DMRG study of FQHE systems in the open cylinder geometry

TL;DR

This paper applies the DMRG algorithm to study the fractional quantum Hall effect in a cylinder geometry, revealing ground states and phase behaviors, including bubble and Wigner crystal states, at various filling factors.

Contribution

It demonstrates the effectiveness of finite-size DMRG in analyzing FQHE systems in cylinder geometry and compares methods for Coulomb interaction regularization.

Findings

Ground state is a compressible two-electron bubble phase.

Wigner crystal state observed at small filling factors.

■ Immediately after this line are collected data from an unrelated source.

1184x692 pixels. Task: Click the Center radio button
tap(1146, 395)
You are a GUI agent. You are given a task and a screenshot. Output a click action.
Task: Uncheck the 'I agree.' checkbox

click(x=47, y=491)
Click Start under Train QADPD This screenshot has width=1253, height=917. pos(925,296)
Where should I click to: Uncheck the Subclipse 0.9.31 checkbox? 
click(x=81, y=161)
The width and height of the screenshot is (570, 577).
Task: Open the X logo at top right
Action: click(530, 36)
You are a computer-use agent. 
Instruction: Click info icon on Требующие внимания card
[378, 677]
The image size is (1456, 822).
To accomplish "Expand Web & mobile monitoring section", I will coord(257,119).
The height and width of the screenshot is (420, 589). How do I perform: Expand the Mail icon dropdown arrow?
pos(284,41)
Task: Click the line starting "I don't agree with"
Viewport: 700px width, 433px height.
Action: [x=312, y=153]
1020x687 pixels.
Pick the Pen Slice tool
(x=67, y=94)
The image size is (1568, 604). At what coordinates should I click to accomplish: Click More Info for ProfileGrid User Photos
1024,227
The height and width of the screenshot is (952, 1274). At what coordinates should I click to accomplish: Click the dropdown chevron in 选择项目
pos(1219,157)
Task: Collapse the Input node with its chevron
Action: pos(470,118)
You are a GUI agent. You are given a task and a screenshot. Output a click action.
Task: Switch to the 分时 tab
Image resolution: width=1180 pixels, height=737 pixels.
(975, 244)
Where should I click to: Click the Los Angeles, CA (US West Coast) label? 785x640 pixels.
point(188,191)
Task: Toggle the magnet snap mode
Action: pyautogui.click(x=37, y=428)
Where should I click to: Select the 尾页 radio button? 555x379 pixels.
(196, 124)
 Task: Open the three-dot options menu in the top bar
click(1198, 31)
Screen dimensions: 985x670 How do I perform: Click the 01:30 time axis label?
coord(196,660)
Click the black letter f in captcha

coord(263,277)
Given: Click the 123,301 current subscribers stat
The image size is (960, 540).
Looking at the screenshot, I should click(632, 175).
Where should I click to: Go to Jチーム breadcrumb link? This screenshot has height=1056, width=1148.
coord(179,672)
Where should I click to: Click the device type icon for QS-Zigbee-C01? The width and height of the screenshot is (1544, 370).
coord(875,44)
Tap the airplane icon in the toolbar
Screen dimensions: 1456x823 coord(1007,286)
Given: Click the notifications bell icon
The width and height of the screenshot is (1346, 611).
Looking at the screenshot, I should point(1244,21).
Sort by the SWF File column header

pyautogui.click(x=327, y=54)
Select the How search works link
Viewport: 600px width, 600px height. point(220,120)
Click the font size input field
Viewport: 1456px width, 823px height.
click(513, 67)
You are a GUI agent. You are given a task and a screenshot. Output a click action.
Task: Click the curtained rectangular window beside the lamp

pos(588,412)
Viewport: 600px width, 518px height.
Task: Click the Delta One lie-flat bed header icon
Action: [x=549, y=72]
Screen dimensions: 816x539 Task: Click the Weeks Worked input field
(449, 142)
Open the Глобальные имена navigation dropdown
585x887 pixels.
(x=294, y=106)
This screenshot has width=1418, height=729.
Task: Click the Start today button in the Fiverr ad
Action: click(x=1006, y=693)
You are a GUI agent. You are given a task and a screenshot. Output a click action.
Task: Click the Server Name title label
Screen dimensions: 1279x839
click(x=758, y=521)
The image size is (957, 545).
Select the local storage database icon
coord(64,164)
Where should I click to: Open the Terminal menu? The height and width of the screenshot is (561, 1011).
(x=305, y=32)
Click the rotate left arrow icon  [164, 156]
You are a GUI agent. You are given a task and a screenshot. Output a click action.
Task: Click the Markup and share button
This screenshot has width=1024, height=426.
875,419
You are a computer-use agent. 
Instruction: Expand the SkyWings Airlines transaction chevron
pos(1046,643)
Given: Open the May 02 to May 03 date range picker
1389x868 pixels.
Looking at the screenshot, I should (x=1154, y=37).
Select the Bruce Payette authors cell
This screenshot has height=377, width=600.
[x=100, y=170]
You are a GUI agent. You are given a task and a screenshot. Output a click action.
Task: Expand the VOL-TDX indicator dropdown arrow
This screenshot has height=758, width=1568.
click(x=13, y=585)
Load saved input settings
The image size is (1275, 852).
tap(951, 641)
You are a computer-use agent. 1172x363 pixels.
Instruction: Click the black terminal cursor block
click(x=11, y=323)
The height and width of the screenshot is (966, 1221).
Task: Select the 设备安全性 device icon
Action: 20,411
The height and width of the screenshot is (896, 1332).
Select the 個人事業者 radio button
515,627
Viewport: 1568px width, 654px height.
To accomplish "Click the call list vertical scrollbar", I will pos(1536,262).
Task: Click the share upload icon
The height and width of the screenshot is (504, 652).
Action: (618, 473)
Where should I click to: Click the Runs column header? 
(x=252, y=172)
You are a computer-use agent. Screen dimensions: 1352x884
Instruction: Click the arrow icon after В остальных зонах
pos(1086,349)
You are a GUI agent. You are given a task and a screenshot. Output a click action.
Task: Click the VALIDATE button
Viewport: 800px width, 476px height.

Comparison of Coulomb regularization methods enhances understanding.

Abstract

The study of the fractional quantum Hall liquid state of two-dimensional electrons requires a non-perturbative treatment of interactions. It is possible to perform exact diagonalizations of the Hamiltonian provided one considers only a small number of electrons in an appropriate geometry. Many insights have been obtained in the past from considering electrons moving on a sphere or on a torus. In the Landau gauge it is also natural to impose periodic boundary conditions in only one direction, the cylinder geometry. The interacting problem now looks formally like a one-dimensional problem that can be attacked by the standard DMRG algorithm. We have studied the efficiency of this algorithm to study the ground state properties of the electron liquid at lowest Landau level filling factor $\nu=1/3$ when the interactions are truncated to the two most important repulsive hard-core components. Use of finite-size DMRG allows us to conclude that the ground state is a compressible two-electron bubble phase in agreement with previous Hartree-Fock calculations. We discuss the treatment of Coulomb interactions in the cylinder geometry. To regularize the long-distance behavior of the Coulomb potential, we compare two methods: using a Yukawa potential or forbidding arbitrary long distances by defining the interelectron distance as the chord distance through the cylinder. This allows us to observe the Wigner crystal state for small filling factor.